Superbabies Don’t Cry

by Heather Kirn Lanier

Perhaps the point of life was not to achieve some kind of perfection. Perhaps illness was an integral part of life’s dance. Perhaps fragility was built into our very design. Perhaps fragility was also strength. Through the neutral lens of science, my kid’s genetic deletion was a product of diversity, and who could be upset about that?

Here Is Everything I Learned in New York City

by Sarah Hepola

Don’t Be Afraid to Ask for What You Want

In life, you can either ask for what you want and suffer the possibility of judgment, or you can pretend you want something else and almost certainly get it.

Be Decisive

There is only one bad decision: Doing nothing at all. That is unforgivable.

Pay attention

To give someone your full and undivided attention is one of the greatest gifts you can offer. In life, we are alone. It’s good to be surrounded by people who can help us find our way.

Fresco

by poems by Llujeta Lleshanaku (in Albanian), translated into English by Henry Israeli

So long as we still reflect each other —
even deformed — as through silver spoons,
wine glasses, and exultant bottles
on the table of a dinner party about to begin,
things can’t be that bad.
But, eventually, steam
rolls in through the kitchen door
like a ghost without a soul
and then…
and then…

Being Mortal

by Atul Gawande

This is a book about the modern experience of mortality—about what it’s like to be creatures who age and die, how medicine has changed the experience and how it hasn’t, where our ideas about how to deal with our finitude have got the reality wrong.

A Daring Escape from Communist East Germany to the West via China

by Peter Wensierski

They were young and in love -- and trapped in an oppressive regime.

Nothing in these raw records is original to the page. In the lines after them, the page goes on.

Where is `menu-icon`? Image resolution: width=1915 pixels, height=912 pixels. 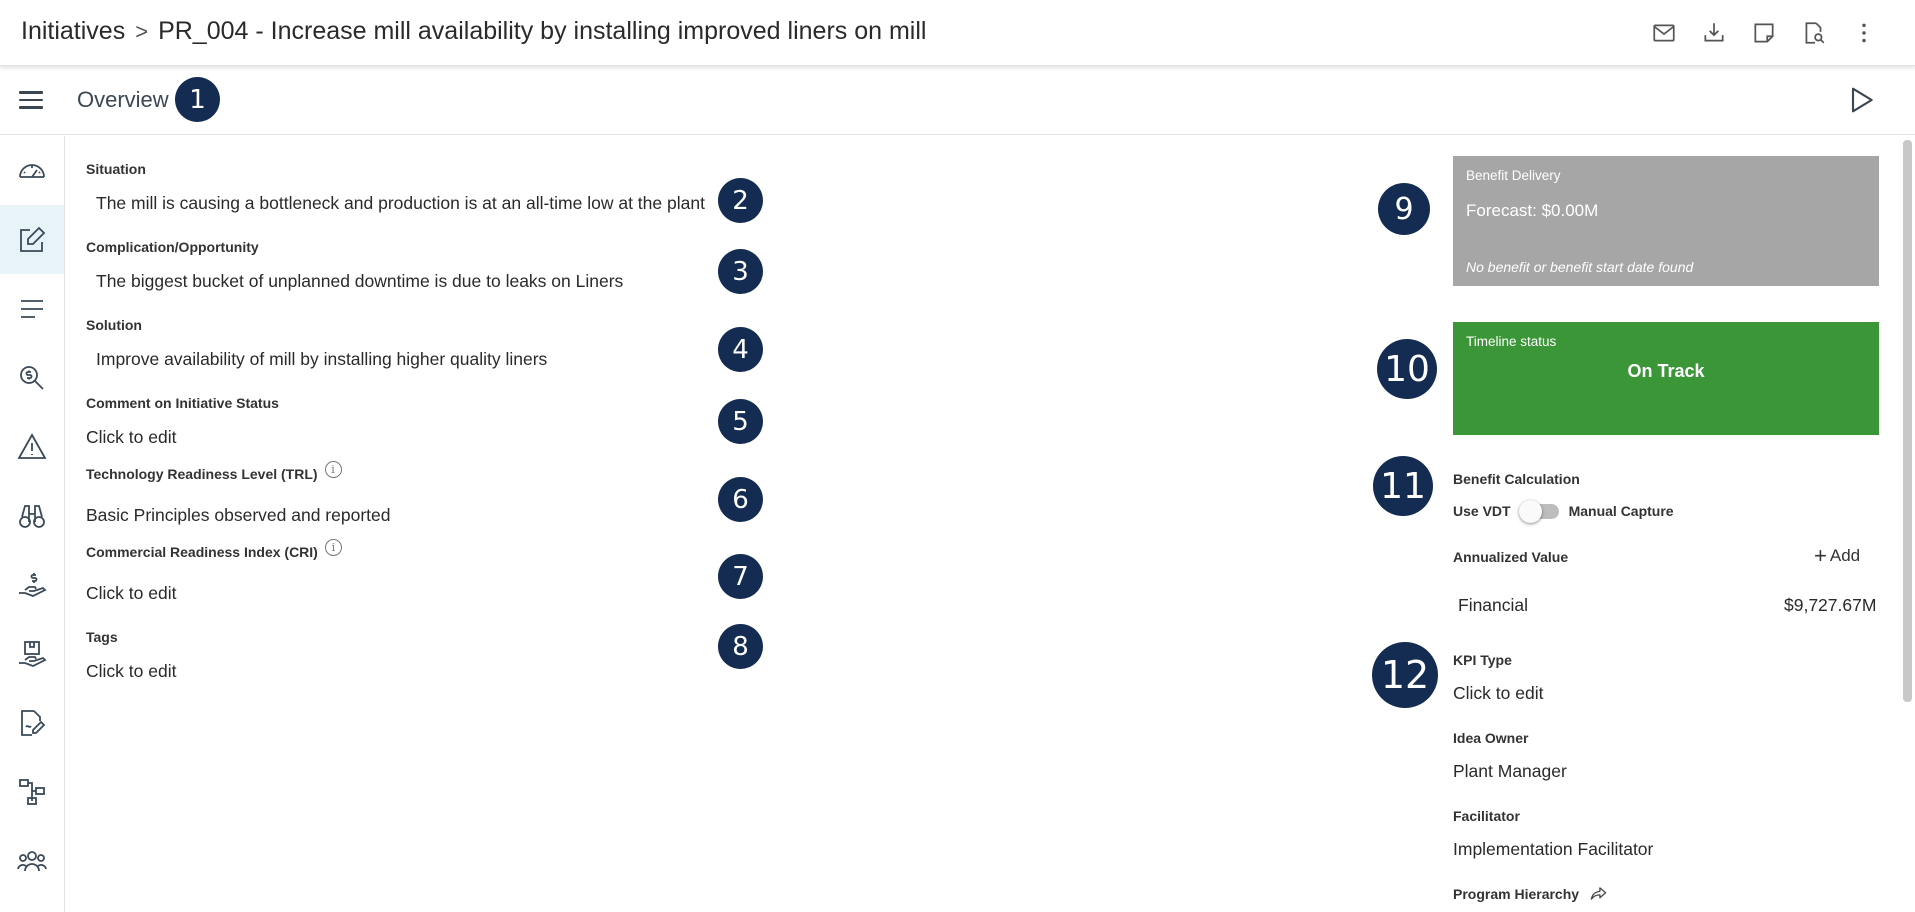 menu-icon is located at coordinates (31, 101).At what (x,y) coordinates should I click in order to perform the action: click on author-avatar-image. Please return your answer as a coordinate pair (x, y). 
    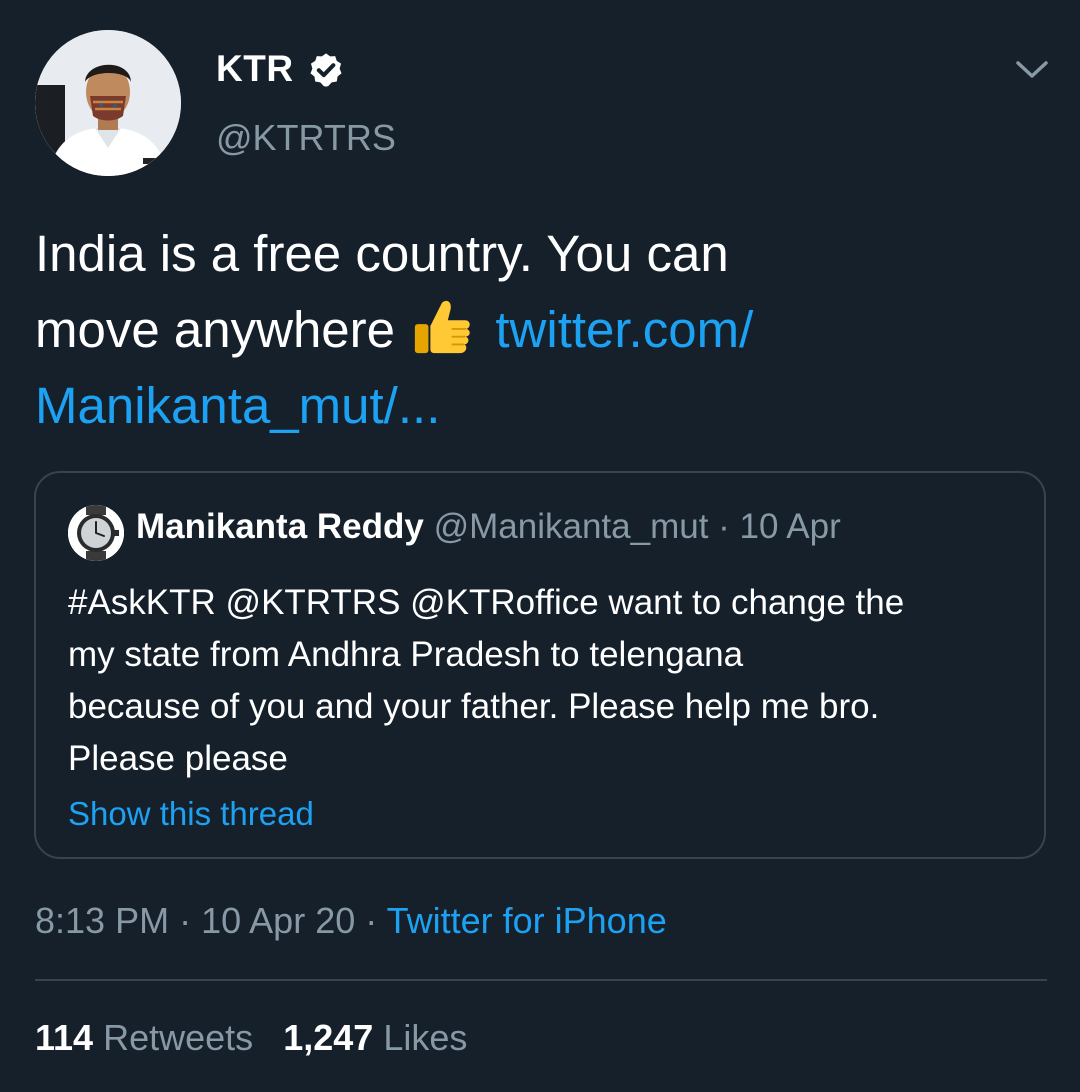
    Looking at the image, I should click on (108, 103).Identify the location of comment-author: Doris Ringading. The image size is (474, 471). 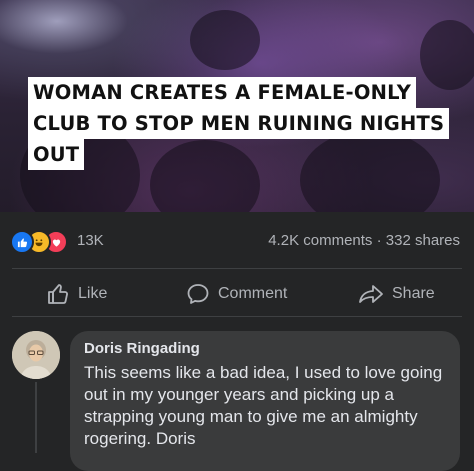
(142, 348).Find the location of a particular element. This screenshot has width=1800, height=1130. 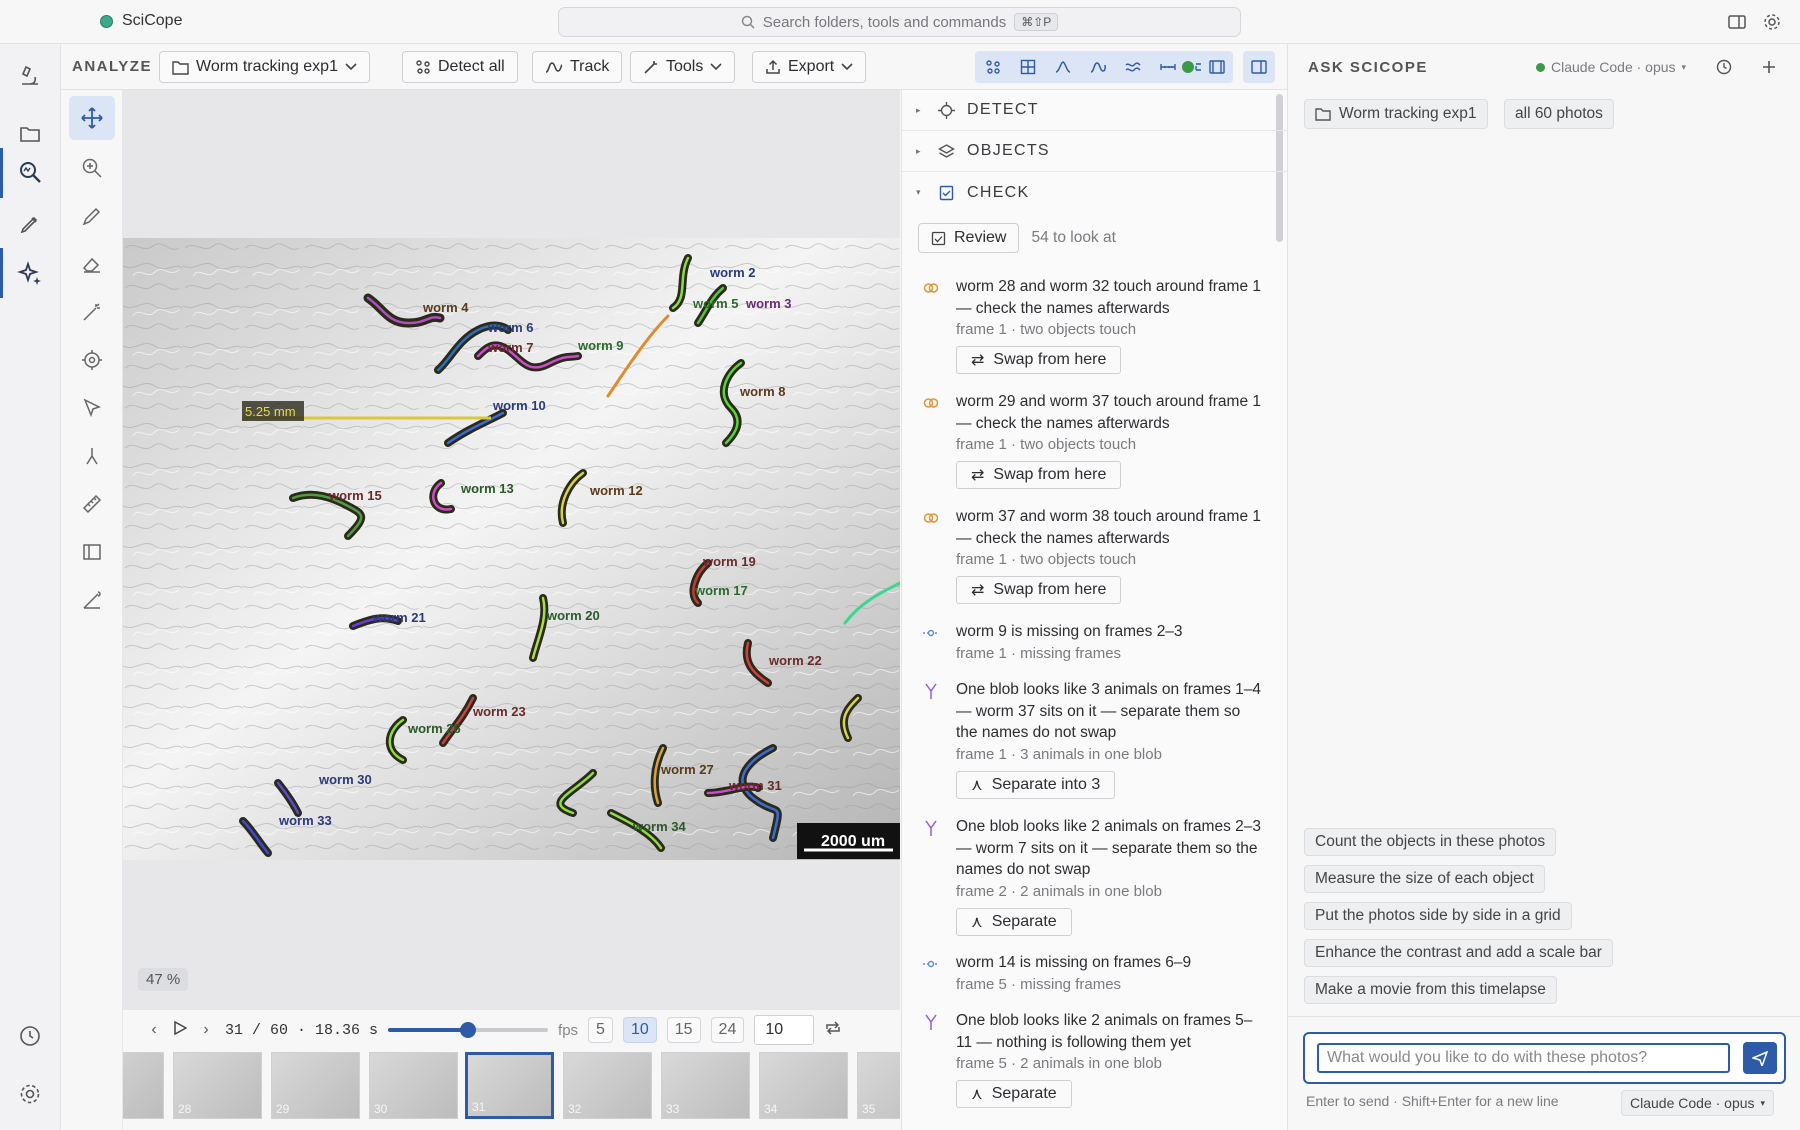

frame-thumbnail: 32 is located at coordinates (608, 1086).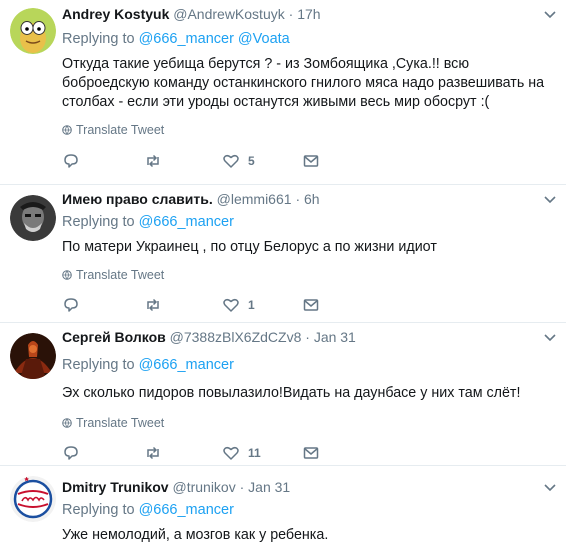 This screenshot has height=555, width=566. I want to click on tweet-actions: 11, so click(227, 453).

In 1987, an East German couple traveled clandestinely from Berlin to Beijing in a brazen attempt to escape to the West. Only one of them would make it to freedom.

Evacuation of Nada

by Ira Hadžić

Evacuation of Nada is a response to a letter contained in its prologue from the author’s grandfather to help his recently re-located grand-daughter to find inspiration. Its premise is a multi-story building that is governed by a numerical order, the silent writings on its walls, a public staircase that is visible but mute and private areas existing behind closed doors, devoid of visuality yet fully inhabited by sound.